### SUPPLIED DATA

*** Begin section ***

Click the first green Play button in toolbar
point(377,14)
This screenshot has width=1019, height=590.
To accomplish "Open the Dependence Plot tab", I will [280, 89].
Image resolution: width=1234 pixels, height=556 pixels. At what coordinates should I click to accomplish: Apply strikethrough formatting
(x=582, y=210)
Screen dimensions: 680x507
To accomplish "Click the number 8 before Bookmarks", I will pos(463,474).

*** End section ***
*** Begin section ***

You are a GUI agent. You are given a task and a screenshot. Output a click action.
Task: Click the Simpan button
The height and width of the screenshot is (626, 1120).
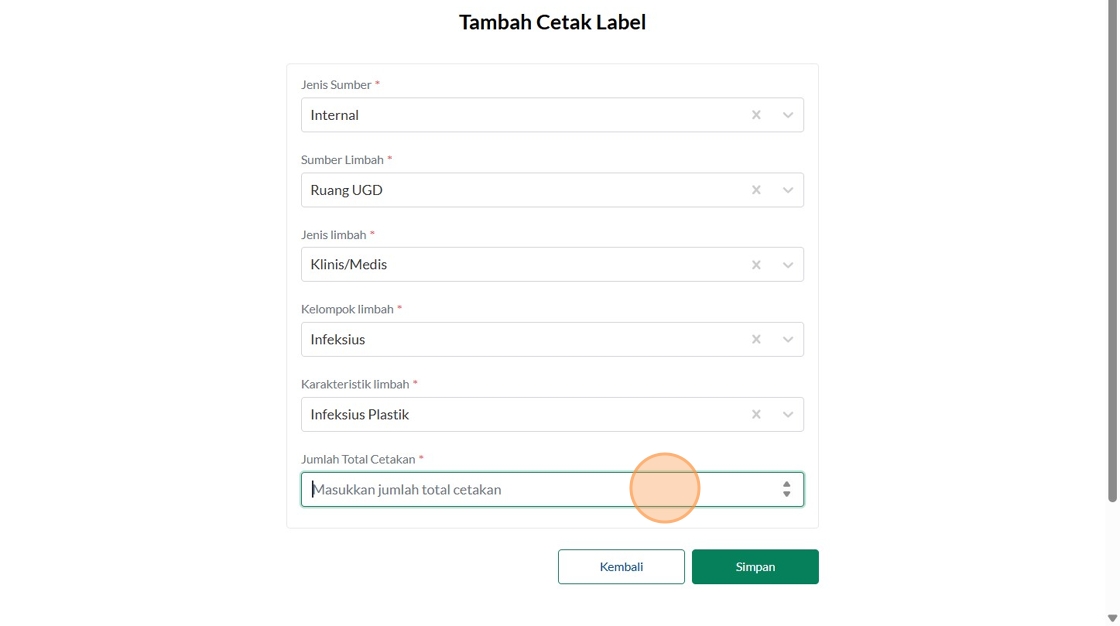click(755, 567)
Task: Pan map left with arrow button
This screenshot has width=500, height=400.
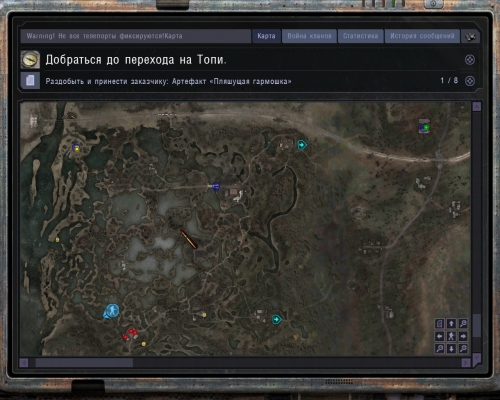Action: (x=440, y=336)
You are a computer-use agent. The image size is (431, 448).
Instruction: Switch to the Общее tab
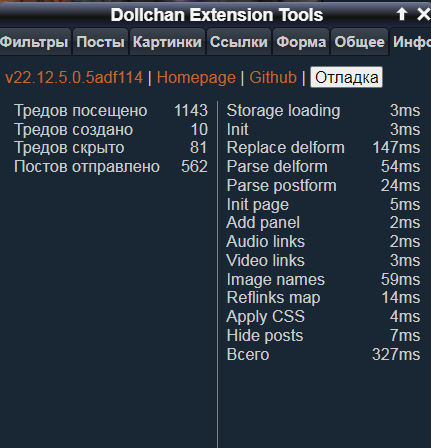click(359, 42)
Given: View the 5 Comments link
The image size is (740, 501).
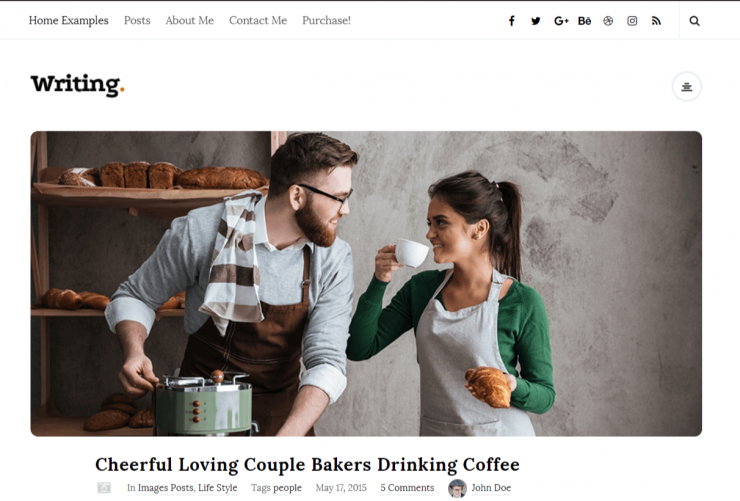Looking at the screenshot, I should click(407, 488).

*** End section ***
*** Begin section ***

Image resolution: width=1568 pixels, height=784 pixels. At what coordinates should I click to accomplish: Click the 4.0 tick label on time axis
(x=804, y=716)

*** End section ***

### DESCRIPTION OF THE TASK
For the string "will", return every line of the data where it appears.

### ANSWER BOX
To accomplish "Open the Dependence Plot tab", I will [280, 89].
To accomplish "Click the number 8 before Bookmarks", I will pos(463,474).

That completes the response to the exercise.